In our brief of September 5th, 2017 titled "What Changes for employees with Capping of compensation for unfair dismissal", we analyzed the changes to the ceilings on the severance pay system.

https://www.legavox.fr/blog/frederic-chhum-avocats/macron-ordinances-wha...

The capping (plafonnement) of the Macron ordinance will inevitably weaken and contributed to the precarious of employees in companies because compensation for unfair dismissal will be priced and it will no longer be dissuasive, especially for employees under 5 years seniority.

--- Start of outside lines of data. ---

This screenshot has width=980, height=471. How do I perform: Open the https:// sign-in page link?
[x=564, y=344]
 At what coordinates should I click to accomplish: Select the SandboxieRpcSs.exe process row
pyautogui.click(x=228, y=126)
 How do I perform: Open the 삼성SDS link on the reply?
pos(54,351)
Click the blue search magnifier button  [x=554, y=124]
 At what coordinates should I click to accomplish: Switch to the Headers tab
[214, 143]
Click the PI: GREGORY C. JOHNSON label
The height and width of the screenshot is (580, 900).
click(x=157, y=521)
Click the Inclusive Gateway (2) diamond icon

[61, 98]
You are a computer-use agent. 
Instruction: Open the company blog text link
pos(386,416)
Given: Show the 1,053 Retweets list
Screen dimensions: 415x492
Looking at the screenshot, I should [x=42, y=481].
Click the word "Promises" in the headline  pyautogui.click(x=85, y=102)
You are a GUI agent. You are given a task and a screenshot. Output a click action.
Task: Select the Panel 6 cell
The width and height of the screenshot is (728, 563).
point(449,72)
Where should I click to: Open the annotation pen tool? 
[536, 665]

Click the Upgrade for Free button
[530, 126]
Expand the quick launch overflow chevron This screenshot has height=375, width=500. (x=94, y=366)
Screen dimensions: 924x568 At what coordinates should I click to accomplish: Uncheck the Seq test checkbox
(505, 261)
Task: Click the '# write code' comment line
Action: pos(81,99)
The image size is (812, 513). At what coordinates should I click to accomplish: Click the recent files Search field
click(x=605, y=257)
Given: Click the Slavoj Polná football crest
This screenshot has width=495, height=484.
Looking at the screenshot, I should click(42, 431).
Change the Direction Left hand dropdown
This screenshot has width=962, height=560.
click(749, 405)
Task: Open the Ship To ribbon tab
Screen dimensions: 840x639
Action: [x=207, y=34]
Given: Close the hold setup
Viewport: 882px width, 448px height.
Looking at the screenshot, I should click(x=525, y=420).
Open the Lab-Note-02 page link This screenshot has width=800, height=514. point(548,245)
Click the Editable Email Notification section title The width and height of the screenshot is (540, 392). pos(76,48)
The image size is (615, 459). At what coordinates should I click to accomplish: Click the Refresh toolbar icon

  • Take for example an employee who has 2 years’seniority in a company with more than 10 employees and whose dismissal is without cause (unfair dismissal). Whereas previously, this employee would have obtained a minimum compensation of 6 months of gross salary to labour courts, the dismissal compensation planned by the Macron Ordinances is now fixed at 3.5 months of salary, that is almost two times less.
  • Now take an employee who has 5 years’seniority in a company with more than 10 employees, he can now obtain, a maximum compensation of 6 months salary in case of unfair dismissal but will also be applied the minimum amount of 3 months' salary provided for in the scale.
  • Finally, take an employee who has 10 years’seniority in a company with more than 10 employees, he can obtain in the event of unfair dismissal, a compensation varying between the minimum amount of 3 months and a ceiling of 10 months salary.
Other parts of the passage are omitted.